Which is a long-winded way of coming round to saying that if all definitions are transient, and concepts don't exhaust the things they fail to conceptualise, then, although art is art, tautologically and self-evidently, that is only so formed in the division of labour where fission and separation are the rule. It might be, as I've hoped out loud, that art, existing as it does in unfreedom, imperfect and broken, might occupy, transiently perhaps, a breathing space; a testing-ground where matter can be changed, without it mattering over-much; and where our minds might be changed as a necessary result.
I said at the beginning that I wouldn't quote poetry openly; and yet, to be dialectical, I was both truthful and lying.
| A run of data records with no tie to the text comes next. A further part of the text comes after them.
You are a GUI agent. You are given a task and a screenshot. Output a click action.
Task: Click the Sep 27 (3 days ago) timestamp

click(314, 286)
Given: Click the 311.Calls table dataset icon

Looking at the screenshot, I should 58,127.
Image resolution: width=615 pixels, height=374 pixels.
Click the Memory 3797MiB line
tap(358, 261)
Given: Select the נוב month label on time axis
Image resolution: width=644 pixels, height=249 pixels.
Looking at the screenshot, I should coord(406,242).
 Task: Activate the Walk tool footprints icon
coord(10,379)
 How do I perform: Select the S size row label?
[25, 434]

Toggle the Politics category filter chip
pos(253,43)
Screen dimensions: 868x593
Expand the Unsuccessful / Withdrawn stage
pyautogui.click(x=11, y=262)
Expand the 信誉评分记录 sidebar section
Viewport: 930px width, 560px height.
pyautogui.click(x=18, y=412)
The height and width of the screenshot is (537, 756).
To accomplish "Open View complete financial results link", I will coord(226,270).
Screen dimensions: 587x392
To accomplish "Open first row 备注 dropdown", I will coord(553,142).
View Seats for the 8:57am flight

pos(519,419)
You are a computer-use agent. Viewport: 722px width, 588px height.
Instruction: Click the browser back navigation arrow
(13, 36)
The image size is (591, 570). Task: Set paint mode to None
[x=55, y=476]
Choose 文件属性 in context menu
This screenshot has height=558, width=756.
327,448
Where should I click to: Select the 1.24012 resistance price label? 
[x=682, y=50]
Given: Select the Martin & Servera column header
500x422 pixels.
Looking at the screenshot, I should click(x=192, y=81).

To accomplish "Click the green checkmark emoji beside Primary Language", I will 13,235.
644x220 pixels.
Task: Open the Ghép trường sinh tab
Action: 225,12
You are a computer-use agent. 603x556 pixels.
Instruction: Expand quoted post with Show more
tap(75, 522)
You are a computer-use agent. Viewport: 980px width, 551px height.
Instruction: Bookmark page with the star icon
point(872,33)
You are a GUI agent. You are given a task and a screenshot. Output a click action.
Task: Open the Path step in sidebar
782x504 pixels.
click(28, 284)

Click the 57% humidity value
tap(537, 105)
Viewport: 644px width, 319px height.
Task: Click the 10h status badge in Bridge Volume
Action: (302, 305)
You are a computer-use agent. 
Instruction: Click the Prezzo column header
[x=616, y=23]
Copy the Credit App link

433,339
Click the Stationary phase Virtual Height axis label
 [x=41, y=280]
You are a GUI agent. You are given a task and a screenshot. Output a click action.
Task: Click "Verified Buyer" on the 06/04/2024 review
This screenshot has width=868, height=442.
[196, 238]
Louis Zukofsky, one-time Marxist and close reader of Marx, spent three years working on the first half of a short poem; it doesn't fill three pages. Yet it has the densest, richest structure – chiefly rhyme-based – of any poem in English that I know of. This is partly because it draws exactly on a canzone by Dante's friend Cavalcanti, and reproduces its metre and rhyme-scheme precisely. English having far fewer rhyme-words than Italian, the result is a real tour-de-force. In these words which rhyme [...] song's exaction forces abstraction to turn from equated values to labour.... The poem is a made, shaped thing; material – for a poem's atoms are as much a matter of fact as those in a sculpture or painting – and permeated by intellect. Hands, heart, not value, made it. Worked slowly – three years – because nearly all the vocabulary, much of which you've already met in what I've already said – comes directly from works by Marx. Not that I'm (wholeheartedly) a Marxist; not that it would matter if I was. More that this poem is the best exemplar of Baumgarten that I know; that, however briefly, to whatever small degree, it unifies the production of hand and brain; and finally that, although it is undoubtedly art, and its art is art, it, like all other art, has a profound connection to, a profound bearing on, all the everything else of which it turns out not to be an 'else' to, to be wholly other than; of which it turns out to be decidedly a part.
for Ben Watson
My concern here has been wholly unconnected with the other reading of the first half Of "A"-9, namely the exegetical. Those keen to know more about the relationship between the poem and the writings of Marx (and Cavalcanti) are urged to consult Barry Ahearn's “Zukofsky's “A”: An Introduction” (Berkeley, 1983) and Mark Scroggins' “Upper Limit Music: The Writing of Louis Zukofsky” (Tuscaloosa, 1997), as well as Peter Quartermain's essay ' “Not at All Surprised by Science”: Louis Zukofsky's First Half of "A"' (in ed. Carroll F. Terrell, Louis Zukofsky Man and Poet, Orono, ME, 1979).